For the entries that follow, give the number of lines holding the string "This" and nothing more.

===

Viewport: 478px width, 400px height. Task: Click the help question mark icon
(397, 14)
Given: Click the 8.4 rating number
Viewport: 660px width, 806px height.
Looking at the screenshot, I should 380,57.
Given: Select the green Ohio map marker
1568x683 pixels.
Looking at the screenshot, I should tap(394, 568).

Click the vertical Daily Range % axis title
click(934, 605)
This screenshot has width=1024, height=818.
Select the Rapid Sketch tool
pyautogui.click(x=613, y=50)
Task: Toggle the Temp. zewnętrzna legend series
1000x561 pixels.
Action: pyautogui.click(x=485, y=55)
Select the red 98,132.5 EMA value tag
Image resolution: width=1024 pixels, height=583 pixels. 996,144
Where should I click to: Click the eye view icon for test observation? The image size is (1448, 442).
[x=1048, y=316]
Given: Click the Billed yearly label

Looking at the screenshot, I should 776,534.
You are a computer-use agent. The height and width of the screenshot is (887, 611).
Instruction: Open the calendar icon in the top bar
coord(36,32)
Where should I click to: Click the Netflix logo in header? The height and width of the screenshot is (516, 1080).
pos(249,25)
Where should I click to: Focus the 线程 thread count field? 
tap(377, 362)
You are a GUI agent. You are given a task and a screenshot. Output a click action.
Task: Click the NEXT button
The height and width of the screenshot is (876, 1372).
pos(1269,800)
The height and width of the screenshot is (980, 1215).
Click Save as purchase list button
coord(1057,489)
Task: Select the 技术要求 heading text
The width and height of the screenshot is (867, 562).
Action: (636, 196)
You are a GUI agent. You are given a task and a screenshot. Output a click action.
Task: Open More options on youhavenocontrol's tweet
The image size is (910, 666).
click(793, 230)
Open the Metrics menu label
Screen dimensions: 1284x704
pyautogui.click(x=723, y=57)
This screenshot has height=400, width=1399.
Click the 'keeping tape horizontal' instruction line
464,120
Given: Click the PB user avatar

===

** Response area **
2